▶ **EXERCISE AIM**
Only the lines below, from the one with "爪（スキル） (29, 1237)" through the one with "滝の洞窟 (26, 135)", are to be written out, exactly.

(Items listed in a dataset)

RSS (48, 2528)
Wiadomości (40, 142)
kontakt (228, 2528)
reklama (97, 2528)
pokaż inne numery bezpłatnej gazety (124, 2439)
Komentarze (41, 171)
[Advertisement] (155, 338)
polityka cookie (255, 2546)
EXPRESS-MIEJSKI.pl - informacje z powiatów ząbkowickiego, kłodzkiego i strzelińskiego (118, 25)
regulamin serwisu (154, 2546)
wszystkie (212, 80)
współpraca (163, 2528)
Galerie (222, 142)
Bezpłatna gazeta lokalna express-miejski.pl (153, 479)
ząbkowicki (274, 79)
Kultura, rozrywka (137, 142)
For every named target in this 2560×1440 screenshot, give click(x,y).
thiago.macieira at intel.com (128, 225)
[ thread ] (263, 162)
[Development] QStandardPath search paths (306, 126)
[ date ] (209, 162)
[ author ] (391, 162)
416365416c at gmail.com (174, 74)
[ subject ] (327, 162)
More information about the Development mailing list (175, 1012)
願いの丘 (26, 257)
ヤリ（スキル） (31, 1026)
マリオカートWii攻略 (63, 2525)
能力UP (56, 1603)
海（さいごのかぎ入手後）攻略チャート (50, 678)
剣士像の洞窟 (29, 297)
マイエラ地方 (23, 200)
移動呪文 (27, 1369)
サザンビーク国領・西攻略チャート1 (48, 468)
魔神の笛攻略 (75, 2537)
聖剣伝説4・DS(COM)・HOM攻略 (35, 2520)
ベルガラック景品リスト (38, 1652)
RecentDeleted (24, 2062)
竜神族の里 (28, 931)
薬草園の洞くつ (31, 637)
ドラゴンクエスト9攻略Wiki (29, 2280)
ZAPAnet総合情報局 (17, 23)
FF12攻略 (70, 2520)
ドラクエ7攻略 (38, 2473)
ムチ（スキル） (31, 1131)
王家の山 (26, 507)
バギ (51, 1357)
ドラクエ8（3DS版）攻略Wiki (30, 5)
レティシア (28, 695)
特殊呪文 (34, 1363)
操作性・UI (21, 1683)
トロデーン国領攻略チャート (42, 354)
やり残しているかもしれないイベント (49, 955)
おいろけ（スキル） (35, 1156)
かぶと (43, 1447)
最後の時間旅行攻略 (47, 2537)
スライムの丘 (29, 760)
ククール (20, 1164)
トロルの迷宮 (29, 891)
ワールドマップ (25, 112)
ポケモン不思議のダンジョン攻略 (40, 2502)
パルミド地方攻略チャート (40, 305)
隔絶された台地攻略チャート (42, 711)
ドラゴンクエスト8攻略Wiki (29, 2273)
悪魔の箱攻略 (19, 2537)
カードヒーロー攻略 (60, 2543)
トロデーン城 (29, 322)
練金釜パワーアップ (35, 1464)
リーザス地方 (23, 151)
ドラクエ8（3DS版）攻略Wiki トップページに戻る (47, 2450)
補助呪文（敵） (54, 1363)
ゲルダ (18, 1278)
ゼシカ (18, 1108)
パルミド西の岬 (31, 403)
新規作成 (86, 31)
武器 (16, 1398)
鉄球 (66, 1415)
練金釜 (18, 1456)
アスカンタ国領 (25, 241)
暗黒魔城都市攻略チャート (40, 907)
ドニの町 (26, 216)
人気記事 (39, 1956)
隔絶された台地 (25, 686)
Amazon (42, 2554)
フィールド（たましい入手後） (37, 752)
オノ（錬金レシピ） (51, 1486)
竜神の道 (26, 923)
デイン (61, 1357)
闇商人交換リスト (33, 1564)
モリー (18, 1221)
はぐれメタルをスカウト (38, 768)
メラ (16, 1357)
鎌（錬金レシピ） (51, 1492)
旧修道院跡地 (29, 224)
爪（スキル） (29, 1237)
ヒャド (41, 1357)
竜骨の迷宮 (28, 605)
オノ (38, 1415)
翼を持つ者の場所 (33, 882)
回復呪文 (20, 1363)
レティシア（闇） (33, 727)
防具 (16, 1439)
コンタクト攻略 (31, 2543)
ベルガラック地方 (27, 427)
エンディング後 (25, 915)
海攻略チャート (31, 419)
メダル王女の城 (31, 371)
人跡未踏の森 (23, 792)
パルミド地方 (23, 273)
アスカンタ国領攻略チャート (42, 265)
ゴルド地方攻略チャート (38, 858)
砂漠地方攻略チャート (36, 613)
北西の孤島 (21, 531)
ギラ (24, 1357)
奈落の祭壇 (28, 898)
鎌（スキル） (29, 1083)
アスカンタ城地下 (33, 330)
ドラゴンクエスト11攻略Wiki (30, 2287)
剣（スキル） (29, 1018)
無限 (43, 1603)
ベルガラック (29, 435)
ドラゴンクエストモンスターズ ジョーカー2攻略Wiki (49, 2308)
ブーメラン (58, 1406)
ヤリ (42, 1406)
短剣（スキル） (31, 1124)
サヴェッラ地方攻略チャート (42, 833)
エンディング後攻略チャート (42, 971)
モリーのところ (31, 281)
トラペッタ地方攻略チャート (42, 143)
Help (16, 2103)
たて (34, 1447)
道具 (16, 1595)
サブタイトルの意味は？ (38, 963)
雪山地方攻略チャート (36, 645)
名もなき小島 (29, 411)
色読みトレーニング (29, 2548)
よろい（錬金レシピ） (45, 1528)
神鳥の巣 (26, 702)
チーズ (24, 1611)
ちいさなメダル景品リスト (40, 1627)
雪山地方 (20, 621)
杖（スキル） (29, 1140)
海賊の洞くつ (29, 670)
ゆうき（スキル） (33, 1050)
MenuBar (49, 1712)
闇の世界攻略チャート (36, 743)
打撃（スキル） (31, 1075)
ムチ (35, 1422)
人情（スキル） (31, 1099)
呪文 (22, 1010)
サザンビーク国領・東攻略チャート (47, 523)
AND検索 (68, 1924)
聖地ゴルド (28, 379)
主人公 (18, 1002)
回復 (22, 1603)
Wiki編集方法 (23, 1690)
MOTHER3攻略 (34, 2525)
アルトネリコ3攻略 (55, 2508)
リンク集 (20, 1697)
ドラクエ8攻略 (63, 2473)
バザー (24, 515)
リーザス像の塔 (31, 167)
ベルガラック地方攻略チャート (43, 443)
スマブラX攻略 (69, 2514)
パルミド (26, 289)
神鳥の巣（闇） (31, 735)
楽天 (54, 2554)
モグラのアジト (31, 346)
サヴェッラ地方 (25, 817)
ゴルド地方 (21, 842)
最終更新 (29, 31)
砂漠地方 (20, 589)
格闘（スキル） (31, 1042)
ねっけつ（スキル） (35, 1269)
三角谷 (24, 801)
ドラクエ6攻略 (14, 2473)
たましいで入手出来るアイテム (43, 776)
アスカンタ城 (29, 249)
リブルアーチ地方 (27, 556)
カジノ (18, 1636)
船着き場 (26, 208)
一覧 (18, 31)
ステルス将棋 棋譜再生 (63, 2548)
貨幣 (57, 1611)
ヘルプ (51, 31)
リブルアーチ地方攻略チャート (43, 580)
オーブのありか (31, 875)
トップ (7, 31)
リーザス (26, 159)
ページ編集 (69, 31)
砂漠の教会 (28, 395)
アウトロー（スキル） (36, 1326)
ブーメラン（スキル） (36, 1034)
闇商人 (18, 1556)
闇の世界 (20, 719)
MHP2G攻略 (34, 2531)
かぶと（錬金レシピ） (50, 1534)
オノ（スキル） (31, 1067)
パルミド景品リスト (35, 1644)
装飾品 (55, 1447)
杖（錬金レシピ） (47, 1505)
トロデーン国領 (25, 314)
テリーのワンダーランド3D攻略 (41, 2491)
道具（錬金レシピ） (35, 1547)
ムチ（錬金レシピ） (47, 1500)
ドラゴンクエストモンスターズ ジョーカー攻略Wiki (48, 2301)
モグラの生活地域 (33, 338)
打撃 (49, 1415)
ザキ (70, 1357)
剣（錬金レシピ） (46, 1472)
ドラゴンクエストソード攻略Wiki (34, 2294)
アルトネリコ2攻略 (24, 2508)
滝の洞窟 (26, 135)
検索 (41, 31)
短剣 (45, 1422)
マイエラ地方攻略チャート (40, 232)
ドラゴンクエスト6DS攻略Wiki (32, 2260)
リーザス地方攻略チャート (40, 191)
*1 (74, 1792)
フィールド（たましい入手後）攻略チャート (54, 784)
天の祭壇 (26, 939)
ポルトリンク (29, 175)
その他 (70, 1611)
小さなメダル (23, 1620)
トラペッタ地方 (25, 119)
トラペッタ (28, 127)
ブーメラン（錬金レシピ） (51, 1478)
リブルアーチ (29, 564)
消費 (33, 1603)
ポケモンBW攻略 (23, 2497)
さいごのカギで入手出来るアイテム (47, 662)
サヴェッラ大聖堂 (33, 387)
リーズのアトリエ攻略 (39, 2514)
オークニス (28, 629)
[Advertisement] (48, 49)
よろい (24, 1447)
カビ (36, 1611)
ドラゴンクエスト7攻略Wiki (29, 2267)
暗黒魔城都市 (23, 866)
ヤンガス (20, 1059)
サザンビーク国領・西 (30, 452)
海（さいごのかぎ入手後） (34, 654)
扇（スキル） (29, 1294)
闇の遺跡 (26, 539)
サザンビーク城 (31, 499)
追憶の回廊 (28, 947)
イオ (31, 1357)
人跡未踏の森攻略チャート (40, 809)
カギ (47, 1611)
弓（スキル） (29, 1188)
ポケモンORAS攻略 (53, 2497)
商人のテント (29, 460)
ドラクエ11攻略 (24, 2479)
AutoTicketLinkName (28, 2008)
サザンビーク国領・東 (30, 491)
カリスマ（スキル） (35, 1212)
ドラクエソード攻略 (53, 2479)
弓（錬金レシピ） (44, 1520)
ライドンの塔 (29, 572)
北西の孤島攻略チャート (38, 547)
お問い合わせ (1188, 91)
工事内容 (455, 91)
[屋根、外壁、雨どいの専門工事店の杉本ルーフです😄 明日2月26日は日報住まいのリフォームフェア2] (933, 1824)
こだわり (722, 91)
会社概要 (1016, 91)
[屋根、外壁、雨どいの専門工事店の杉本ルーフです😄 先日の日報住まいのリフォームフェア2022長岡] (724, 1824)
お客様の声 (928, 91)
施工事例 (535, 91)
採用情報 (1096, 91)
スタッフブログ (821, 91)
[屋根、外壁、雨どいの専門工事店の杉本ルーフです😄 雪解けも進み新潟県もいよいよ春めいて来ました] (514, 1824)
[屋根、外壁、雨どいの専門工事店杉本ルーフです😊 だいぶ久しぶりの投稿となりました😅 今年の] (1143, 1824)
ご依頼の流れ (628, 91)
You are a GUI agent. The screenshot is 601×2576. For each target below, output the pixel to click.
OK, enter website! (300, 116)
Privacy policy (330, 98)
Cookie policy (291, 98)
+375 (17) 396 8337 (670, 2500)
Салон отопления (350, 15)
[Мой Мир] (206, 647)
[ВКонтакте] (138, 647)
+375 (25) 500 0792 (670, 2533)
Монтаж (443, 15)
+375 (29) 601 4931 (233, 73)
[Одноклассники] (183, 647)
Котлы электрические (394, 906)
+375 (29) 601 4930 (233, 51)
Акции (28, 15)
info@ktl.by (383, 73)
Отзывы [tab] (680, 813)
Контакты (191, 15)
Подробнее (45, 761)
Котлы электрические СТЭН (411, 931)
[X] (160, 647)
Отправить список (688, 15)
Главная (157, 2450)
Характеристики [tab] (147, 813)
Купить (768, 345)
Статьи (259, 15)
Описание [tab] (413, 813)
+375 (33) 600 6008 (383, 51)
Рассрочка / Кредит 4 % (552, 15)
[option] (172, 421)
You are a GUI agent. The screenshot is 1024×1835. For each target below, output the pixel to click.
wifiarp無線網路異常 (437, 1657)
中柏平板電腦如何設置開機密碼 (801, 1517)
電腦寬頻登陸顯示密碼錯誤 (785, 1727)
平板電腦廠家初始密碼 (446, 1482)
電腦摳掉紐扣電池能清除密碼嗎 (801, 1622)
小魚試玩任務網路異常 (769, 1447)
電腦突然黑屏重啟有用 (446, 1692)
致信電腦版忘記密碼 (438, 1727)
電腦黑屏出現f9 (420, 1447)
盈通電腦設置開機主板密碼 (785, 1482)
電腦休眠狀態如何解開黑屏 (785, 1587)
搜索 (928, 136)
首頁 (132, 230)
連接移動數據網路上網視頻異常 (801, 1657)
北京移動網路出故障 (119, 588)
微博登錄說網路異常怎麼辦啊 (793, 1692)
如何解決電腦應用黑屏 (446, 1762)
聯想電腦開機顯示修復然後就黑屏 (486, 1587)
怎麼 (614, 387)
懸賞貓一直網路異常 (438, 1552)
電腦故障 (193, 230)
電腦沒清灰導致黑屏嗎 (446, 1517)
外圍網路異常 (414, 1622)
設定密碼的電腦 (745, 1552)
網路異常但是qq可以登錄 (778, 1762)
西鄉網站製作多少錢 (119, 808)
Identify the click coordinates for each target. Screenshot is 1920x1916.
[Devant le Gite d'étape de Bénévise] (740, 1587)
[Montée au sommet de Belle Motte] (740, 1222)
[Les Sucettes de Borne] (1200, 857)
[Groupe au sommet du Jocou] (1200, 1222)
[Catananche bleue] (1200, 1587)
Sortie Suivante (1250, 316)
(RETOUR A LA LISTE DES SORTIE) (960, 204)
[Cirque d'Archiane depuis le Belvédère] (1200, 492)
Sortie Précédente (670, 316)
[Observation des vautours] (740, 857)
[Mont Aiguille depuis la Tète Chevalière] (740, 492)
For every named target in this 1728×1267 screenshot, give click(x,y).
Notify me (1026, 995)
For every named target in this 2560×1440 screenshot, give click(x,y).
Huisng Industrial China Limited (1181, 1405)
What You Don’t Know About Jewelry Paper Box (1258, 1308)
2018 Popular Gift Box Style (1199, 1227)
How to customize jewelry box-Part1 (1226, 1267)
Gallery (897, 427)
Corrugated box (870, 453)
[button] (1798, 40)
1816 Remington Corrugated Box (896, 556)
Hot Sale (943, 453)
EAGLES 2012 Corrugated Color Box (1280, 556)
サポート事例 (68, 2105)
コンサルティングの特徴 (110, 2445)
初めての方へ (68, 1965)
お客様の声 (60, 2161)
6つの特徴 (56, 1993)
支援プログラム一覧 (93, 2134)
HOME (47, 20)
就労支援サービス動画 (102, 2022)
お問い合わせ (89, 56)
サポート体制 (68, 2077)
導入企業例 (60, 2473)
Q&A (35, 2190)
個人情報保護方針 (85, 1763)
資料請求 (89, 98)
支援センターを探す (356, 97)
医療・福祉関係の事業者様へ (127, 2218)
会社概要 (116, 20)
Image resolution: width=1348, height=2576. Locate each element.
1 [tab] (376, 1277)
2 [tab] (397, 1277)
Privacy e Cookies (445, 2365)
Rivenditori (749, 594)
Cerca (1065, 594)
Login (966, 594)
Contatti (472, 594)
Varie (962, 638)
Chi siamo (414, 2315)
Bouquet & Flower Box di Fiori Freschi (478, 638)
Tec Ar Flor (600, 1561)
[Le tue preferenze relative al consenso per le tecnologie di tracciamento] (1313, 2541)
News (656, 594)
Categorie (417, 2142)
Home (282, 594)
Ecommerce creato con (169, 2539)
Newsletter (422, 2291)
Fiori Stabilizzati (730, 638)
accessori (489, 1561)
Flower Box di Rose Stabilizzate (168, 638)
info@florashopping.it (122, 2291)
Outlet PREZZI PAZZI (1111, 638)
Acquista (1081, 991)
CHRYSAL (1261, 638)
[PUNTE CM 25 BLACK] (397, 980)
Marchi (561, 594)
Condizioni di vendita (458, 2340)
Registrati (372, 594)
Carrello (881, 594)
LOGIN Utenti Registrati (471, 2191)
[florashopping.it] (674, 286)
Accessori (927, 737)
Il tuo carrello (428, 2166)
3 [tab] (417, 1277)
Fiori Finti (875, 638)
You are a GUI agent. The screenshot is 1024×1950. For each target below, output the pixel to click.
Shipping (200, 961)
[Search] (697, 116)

▶ **TASK SOLUTION**
爪（スキル） (29, 1237)
ヒャド (41, 1357)
竜骨の迷宮 (28, 605)
オノ (38, 1415)
翼を持つ者の場所 (33, 882)
回復呪文 (20, 1363)
レティシア（闇） (33, 727)
防具 (16, 1439)
コンタクト攻略 (31, 2543)
ベルガラック地方 (27, 427)
エンディング後 (25, 915)
海攻略チャート (31, 419)
メダル王女の城 (31, 371)
人跡未踏の森 (23, 792)
パルミド地方 (23, 273)
アスカンタ国領攻略チャート (42, 265)
ゴルド地方攻略チャート (38, 858)
砂漠地方攻略チャート (36, 613)
北西の孤島 (21, 531)
ギラ (24, 1357)
奈落の祭壇 (28, 898)
鎌（スキル） (29, 1083)
アスカンタ城地下 (33, 330)
ドラゴンクエスト11攻略Wiki (30, 2287)
剣（スキル） (29, 1018)
無限 (43, 1603)
ベルガラック (29, 435)
ドラゴンクエストモンスターズ ジョーカー2攻略Wiki (49, 2308)
ブーメラン (58, 1406)
ヤリ (42, 1406)
短剣（スキル） (31, 1124)
サヴェッラ地方攻略チャート (42, 833)
エンディング後攻略チャート (42, 971)
モリーのところ (31, 281)
トラペッタ地方攻略チャート (42, 143)
Help (16, 2103)
たて (34, 1447)
道具 (16, 1595)
サブタイトルの意味は？ (38, 963)
雪山地方攻略チャート (36, 645)
名もなき小島 (29, 411)
色読みトレーニング (29, 2548)
よろい（錬金レシピ） (45, 1528)
神鳥の巣 (26, 702)
チーズ (24, 1611)
ちいさなメダル景品リスト (40, 1627)
雪山地方 (20, 621)
杖（スキル） (29, 1140)
海賊の洞くつ (29, 670)
ゆうき（スキル） (33, 1050)
MenuBar (49, 1712)
闇の世界攻略チャート (36, 743)
打撃（スキル） (31, 1075)
ムチ (35, 1422)
人情（スキル） (31, 1099)
呪文 (22, 1010)
サザンビーク国領・東攻略チャート (47, 523)
AND検索 (68, 1924)
聖地ゴルド (28, 379)
主人公 (18, 1002)
回復 (22, 1603)
Wiki編集方法 (23, 1690)
MOTHER3攻略 (34, 2525)
アルトネリコ3攻略 (55, 2508)
リンク集 (20, 1697)
ドラクエ8攻略 (63, 2473)
バザー (24, 515)
リーザス像の塔 (31, 167)
ベルガラック地方攻略チャート (43, 443)
スマブラX攻略 (69, 2514)
パルミド (26, 289)
神鳥の巣（闇） (31, 735)
楽天 (54, 2554)
モグラのアジト (31, 346)
サヴェッラ地方 (25, 817)
ゴルド地方 (21, 842)
最終更新 (29, 31)
砂漠地方 (20, 589)
格闘（スキル） (31, 1042)
ねっけつ（スキル） (35, 1269)
三角谷 (24, 801)
ドラクエ6攻略 (14, 2473)
たましいで入手出来るアイテム (43, 776)
アスカンタ城 (29, 249)
リブルアーチ地方 (27, 556)
カジノ (18, 1636)
船着き場 (26, 208)
一覧 (18, 31)
ステルス将棋 棋譜再生 (63, 2548)
貨幣 (57, 1611)
ヘルプ (51, 31)
リブルアーチ地方攻略チャート (43, 580)
オーブのありか (31, 875)
トップ (7, 31)
リーザス (26, 159)
ページ編集 (69, 31)
砂漠の教会 (28, 395)
アウトロー（スキル） (36, 1326)
ブーメラン（スキル） (36, 1034)
闇商人 (18, 1556)
闇の世界 (20, 719)
MHP2G攻略 (34, 2531)
かぶと（錬金レシピ） (50, 1534)
オノ（スキル） (31, 1067)
パルミド景品リスト (35, 1644)
装飾品 (55, 1447)
杖（錬金レシピ） (47, 1505)
トロデーン国領 (25, 314)
テリーのワンダーランド3D攻略 (41, 2491)
道具（錬金レシピ） (35, 1547)
ムチ（錬金レシピ） (47, 1500)
ドラゴンクエストモンスターズ ジョーカー攻略Wiki (48, 2301)
モグラの生活地域 (33, 338)
打撃 (49, 1415)
ザキ (70, 1357)
剣（錬金レシピ） (46, 1472)
ドラゴンクエストソード攻略Wiki (34, 2294)
アルトネリコ2攻略 (24, 2508)
滝の洞窟 (26, 135)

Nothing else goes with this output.